Written instruction
Please rescale the data starting with the line with "Screen dimensions: 1024x768" and going on through the line with "pos(938,513)", giving those lines again in full, requests included, with each number in the coordinate answers multiplied by 0.5 and rounded to whole numbers, halves up. Leave the pictures out of your answer.

**** Task inputs

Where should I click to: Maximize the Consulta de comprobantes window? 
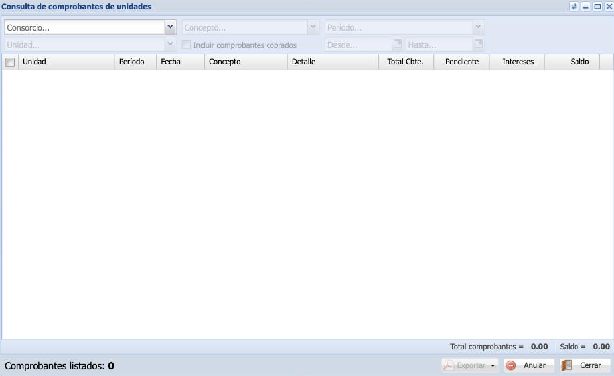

********
**** Task inputs

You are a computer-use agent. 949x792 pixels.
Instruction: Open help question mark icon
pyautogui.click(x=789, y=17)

********
**** Task inputs

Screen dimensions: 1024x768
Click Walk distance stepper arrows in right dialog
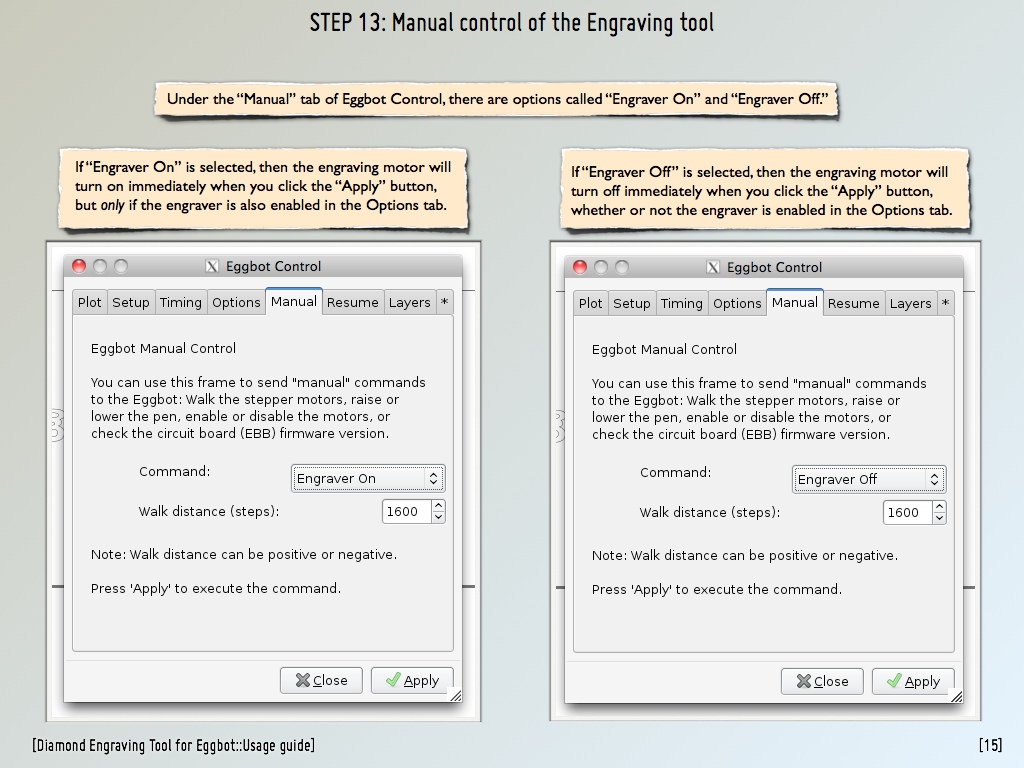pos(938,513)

********

Solution for this problem
Screen dimensions: 1024x768
Click Walk distance stepper arrows in right dialog
pos(469,257)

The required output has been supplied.